Just after he bobs and weaves some lines with his voice, he comes to terms with his mortality and where he is in the current moment: “And I fear that what I’m saying won’t be heard until I’m gone. But it’s all good ‘cuz I really didn’t expect to live long.” Every good prayer is as important in its opening as it is in its ending. X knows that and delivers, “So if it takes for me to suffer for my brotha to see the light, give me pain ‘til I die! But please Lord, treat em right.” 2 minutes and 32 seconds on one of the most celebrated debut albums of all time X prayed; as a way of bringing his listeners into his world. A world that was full of habits and contradictions. A world that created a fearless man whose achilles heel was himself. A world that showed the destitute the limitlessness of his creativity.
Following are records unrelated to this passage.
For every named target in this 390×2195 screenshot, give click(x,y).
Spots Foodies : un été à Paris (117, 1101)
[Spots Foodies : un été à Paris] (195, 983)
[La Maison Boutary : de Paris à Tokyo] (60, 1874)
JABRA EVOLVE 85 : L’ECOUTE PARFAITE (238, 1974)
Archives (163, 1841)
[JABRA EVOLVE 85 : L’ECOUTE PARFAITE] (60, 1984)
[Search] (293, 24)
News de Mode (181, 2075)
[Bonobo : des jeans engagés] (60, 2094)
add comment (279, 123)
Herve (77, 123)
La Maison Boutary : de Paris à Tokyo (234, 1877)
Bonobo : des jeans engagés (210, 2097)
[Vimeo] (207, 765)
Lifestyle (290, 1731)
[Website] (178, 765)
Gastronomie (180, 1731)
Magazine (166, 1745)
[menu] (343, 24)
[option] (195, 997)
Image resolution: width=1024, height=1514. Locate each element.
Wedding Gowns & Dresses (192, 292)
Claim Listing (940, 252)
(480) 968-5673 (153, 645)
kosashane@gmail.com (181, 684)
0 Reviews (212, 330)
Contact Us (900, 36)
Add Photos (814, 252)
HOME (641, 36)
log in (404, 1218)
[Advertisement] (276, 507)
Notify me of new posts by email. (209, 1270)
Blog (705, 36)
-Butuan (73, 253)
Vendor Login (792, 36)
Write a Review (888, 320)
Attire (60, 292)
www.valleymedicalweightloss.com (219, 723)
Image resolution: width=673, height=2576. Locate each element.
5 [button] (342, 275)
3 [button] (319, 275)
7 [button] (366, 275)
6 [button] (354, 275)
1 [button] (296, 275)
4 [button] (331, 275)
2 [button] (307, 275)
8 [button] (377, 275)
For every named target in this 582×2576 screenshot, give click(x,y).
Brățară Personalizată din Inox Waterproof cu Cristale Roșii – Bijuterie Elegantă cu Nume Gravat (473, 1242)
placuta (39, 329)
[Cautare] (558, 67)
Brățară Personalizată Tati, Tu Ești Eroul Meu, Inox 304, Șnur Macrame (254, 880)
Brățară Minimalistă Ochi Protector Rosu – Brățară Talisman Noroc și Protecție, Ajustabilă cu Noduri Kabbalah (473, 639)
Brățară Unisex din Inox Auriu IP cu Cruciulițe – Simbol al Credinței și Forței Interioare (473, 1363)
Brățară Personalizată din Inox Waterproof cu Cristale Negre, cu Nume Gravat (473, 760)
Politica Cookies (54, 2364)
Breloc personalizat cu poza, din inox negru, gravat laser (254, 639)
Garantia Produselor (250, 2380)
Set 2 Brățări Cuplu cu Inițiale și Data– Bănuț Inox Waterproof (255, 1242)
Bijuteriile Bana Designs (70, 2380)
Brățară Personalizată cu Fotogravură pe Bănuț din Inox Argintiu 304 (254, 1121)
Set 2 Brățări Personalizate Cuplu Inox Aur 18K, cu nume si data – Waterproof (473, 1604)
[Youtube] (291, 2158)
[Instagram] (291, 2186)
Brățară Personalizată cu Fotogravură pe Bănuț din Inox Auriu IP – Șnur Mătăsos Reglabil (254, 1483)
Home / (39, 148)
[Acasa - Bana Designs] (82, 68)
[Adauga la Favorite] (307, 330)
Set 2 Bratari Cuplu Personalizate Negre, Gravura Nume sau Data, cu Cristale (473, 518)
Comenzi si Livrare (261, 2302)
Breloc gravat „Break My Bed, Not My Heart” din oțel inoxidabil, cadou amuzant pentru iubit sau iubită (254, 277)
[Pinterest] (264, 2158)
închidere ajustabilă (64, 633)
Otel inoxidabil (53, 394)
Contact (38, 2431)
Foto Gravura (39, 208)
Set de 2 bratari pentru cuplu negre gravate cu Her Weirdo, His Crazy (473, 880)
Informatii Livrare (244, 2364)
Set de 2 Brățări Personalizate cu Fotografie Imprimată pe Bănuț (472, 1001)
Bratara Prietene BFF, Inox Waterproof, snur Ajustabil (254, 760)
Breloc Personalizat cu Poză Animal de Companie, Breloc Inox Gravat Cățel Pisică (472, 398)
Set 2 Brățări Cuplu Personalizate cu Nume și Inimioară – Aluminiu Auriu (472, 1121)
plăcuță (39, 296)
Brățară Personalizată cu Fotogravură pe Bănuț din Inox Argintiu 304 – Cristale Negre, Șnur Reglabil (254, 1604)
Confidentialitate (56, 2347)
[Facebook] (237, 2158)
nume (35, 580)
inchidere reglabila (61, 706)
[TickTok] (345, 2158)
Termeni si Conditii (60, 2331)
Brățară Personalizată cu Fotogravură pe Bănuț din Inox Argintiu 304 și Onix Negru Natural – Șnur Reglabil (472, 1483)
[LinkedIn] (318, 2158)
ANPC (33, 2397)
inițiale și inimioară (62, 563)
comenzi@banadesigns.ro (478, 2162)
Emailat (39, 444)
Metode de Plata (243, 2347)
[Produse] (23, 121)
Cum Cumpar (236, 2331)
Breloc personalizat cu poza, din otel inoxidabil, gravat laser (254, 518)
Nearing the end of his gripping story, Rev. Milton Biggham brings the congregation to the mountain top. After asking for the closet, the Grandma is told she can use the phone. She respectfully declines and again asks for the closet to call her doctor. She’s shown to a small door and walks in with her children following. Before she closed the door to talk to Jesus, she told her kids (Mother Agnes Coney sings), “Come on, in the room. Come on, in the room. Jesus is my doctor. And he writes all my prescriptions. He gives me all my medicine in the room.” This little old lady. Equipped with nothing more than her faith came into this white church, in the South, as she was. And spoke to the only power she felt could help her at the time.
It’s unfathomable to think that Earl Simmons, DMX, Dark Man X, or just X is gone from this spiritual plane. But X came to us as he was. Equipped with an unmatched ability to convey his pain so that we could make sense of ours. And now, he is finally relieved of his burdens so that he may forever rest — in peace.